1. Choose any ten words from the above list. You may use any form of the words you choose. In other words, “homogenized” is also “homogenize” in the present tense. “Relegation” can be “relegate” or “relegated.” “Enforcement” can be “enforce.” Look the words up and make sure you know what they mean. If you already have ten words from yesterday’s assignment, you do not have to look up ten new words. Use the ones from your work on Thursday.

2. Write a short story one page long in which you use your ten chosen words correctly. The story must MAKE SENSE, and hang together as a story. It can be about anything, as long as it is appropriate for school. Have fun! ☺

ESSENTIAL NOTE: The story must be one 8.5 x 11 lined page, single-spaced and with normally sized handwriting. Hand the stories in to the teacher when they are completed.

Defining Chris Sorrentino's Words

We read the Chris Sorrentino article, "When I Was Seventeen." The assignment was as follows:

1.) Read the article

2.) Find at least ten vocabulary words in the Christopher Sorrentino article. That means look for ten words in the article that you, personally, do not know. If you know all the words, then pick ten that you think would qualify as high school level vocabulary words.
3.) Using the skills we discussed last week, try to figure out the meaning of the words BEFORE you look the meaning up. Use the form available here to list your words and definitions. The skills we discussed yesterday were to use contextual clues, break the word into parts (prefix, root word, and suffix), or draw on your knowledge of a Latin-based language (like Spanish) to help you guess the meaning of the word. Put YOUR OWN DEFINITION in column B,
4.) Find a good, understandable dictionary definition online, and write it into column C. Do this for all ten vocabulary words.
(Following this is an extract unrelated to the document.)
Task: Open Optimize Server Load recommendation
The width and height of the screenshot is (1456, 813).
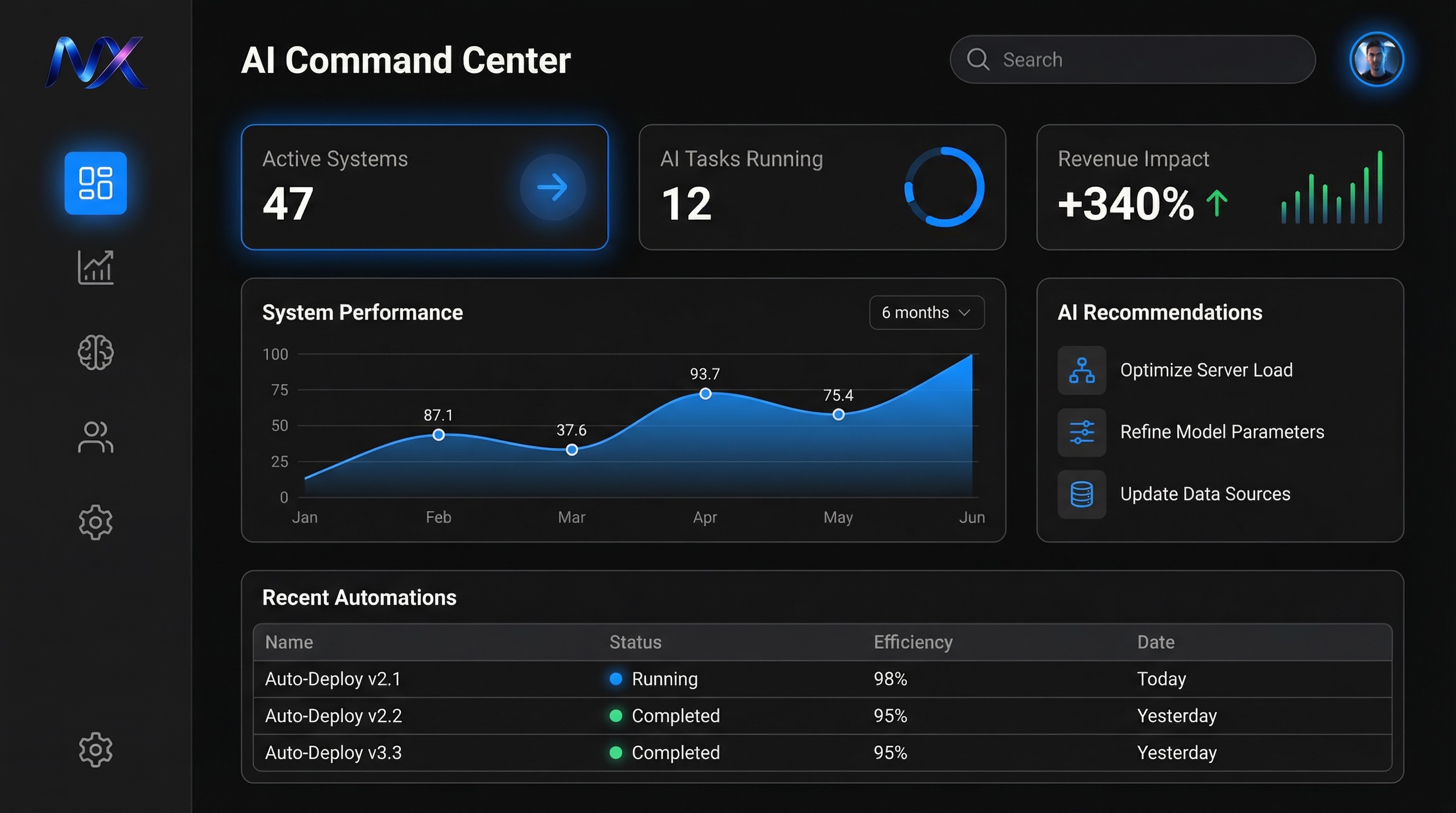Action: point(1206,371)
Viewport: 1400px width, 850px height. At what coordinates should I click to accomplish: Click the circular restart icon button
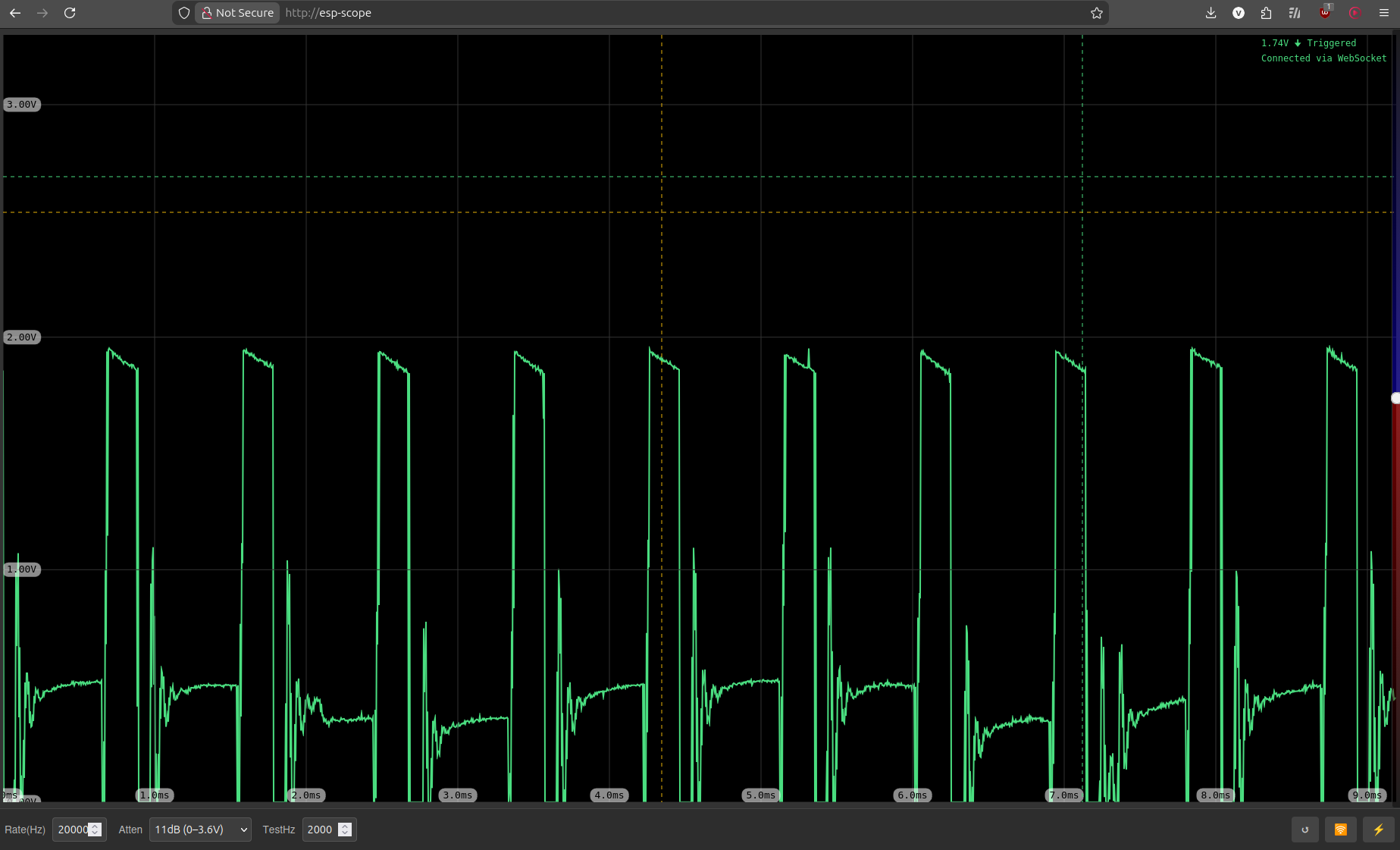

Rules: Look up those words by going to an online dictionary or by using a dictionary in the classroom AFTER you’ve written down your own possible definition in Column B. DO NOT use a definition that you do not understand. If you go to a website and find the definitions are not clear, try another dictionary website. Here is a list of some of my favorite dictionary websites, and you can also find others on your own:

http://dictionary.com
http://www.merriam-webster.com/
http://www.thefreedictionary.com/
http://wordnetweb.princeton.edu/perl/webwn
http://oxforddictionaries.com/?attempted=true

Example of Word List:
Column A Column B Column C
Vocabulary WordsWhat You Think They MeanDictionary Definitions
The form that was distributed in class is available here.

Wednesday, February 2, 2011

Welcome to Cycle 4, Spring 2011 Semester

Our first assignment is a writing assessment.

Read Langston Hughes' poem "Mother to Son" and write an essay of at least a page and a half explaining what you think the poem is about, and how you relate to it. What is the true meaning of the poem, and how is its message true in real life?


Mother to Son

Well, son, I'll tell you:
Life for me ain't been no crystal stair.
It's had tacks in it,
And splinters,
And boards torn up,
And places with no carpet on the floor --
Bare.
But all the time
I'se been a-climbin' on,
And reachin' landin's,
And turnin' corners,
And sometimes goin' in the dark
Where there ain't been no light.
So boy, don't you turn back.
Don't you set down on the steps
'Cause you finds it's kinder hard.
Don't you fall now --
For I'se still goin', honey,
I'se still climbin',
And life for me ain't been no crystal stair.